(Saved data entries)

Start of Block

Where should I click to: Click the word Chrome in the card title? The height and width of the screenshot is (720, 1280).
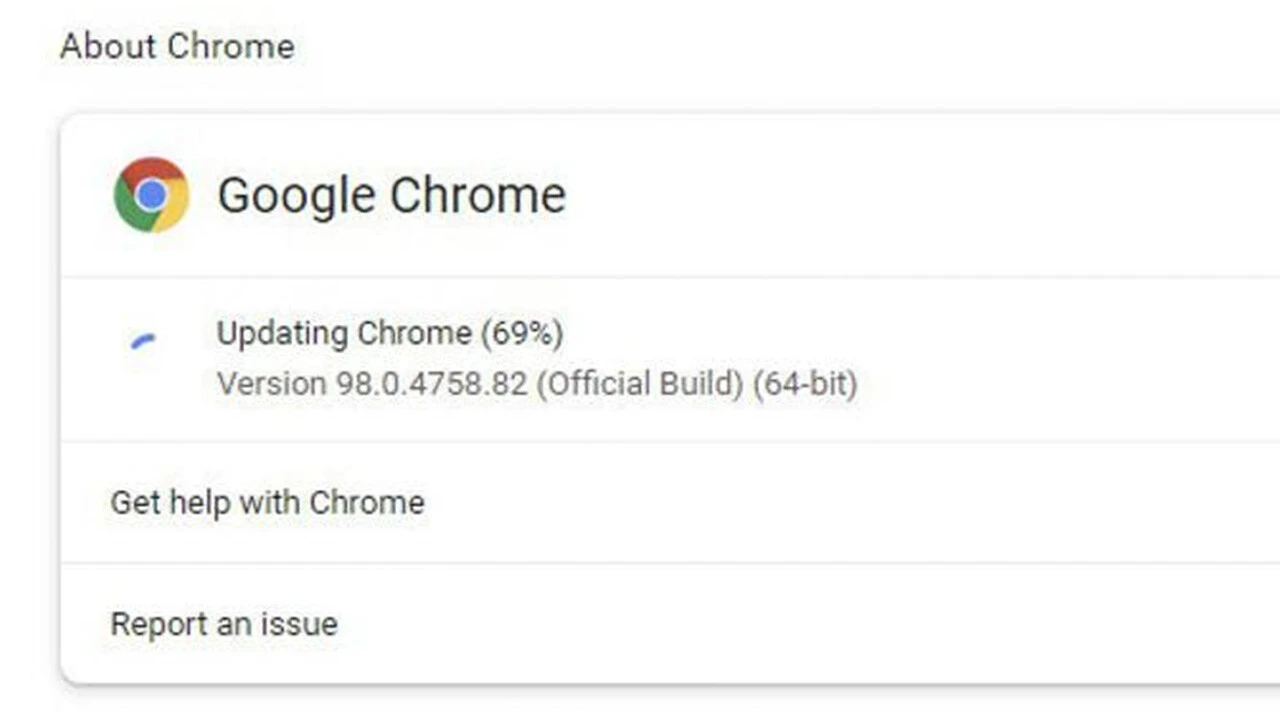coord(478,195)
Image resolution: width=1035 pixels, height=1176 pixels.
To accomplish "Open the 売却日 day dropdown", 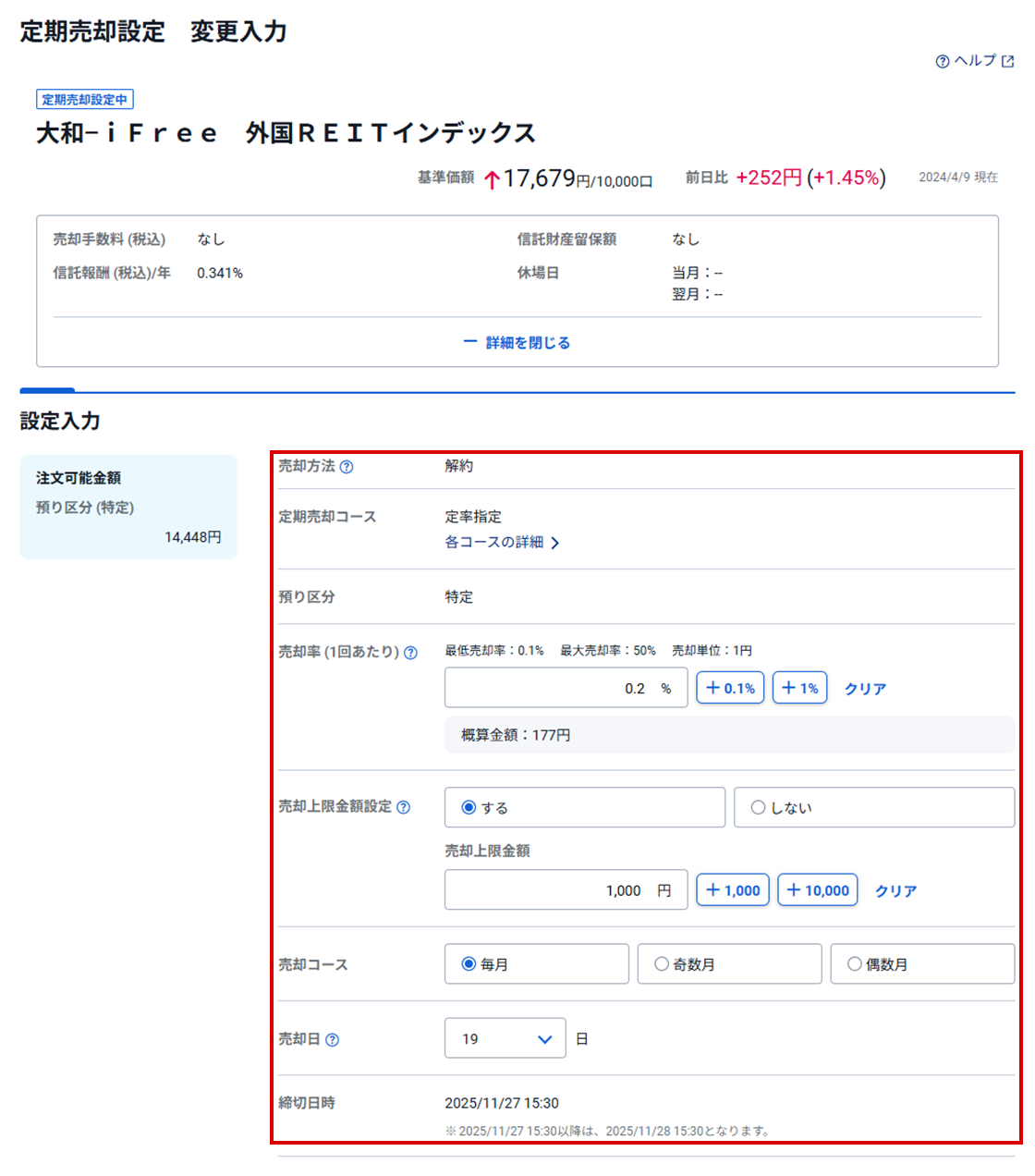I will (x=505, y=1039).
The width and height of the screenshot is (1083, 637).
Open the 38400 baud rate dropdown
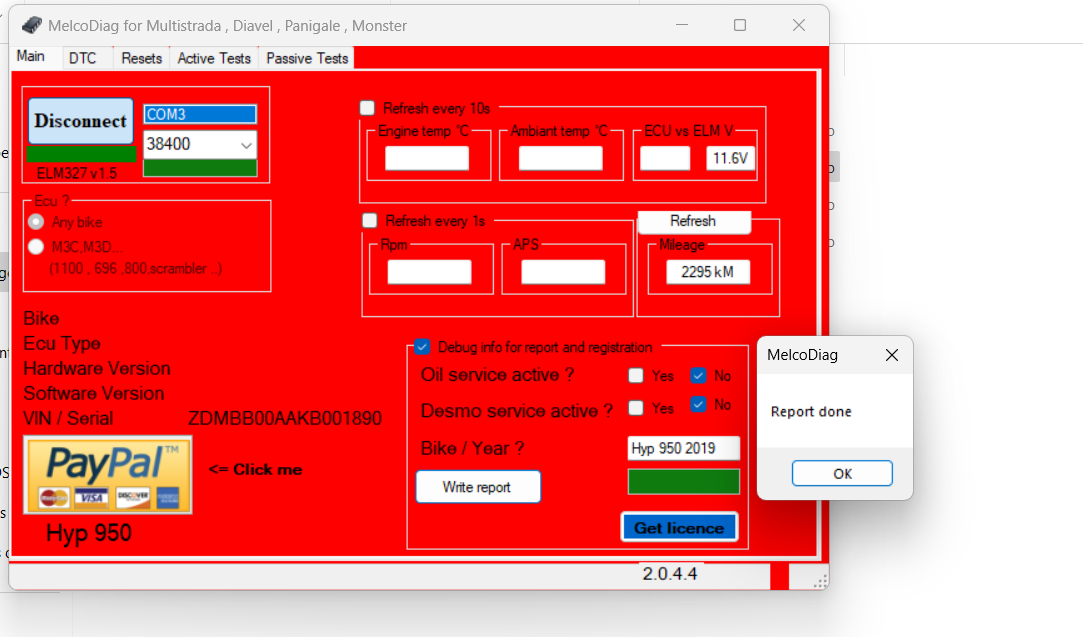246,145
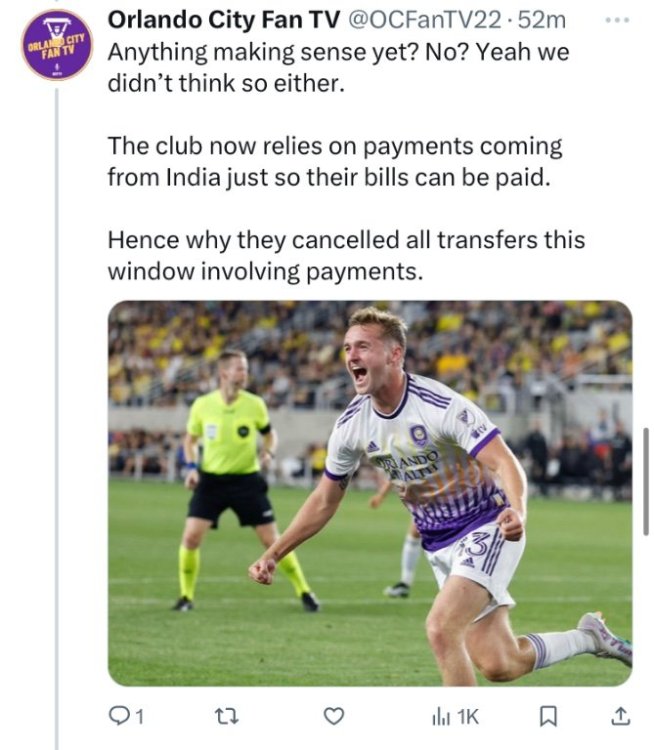Click the reply speech bubble icon
Viewport: 654px width, 750px height.
click(117, 716)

End of Block

The answer must consist of the line containing "The width and" and every line after it through the end of the records, retyped exactly, with all pictures left out.

## [Reply]
The width and height of the screenshot is (1083, 637).
Open the 38400 baud rate dropdown
246,145
Click the reply speech bubble icon
Viewport: 654px width, 750px height.
click(117, 716)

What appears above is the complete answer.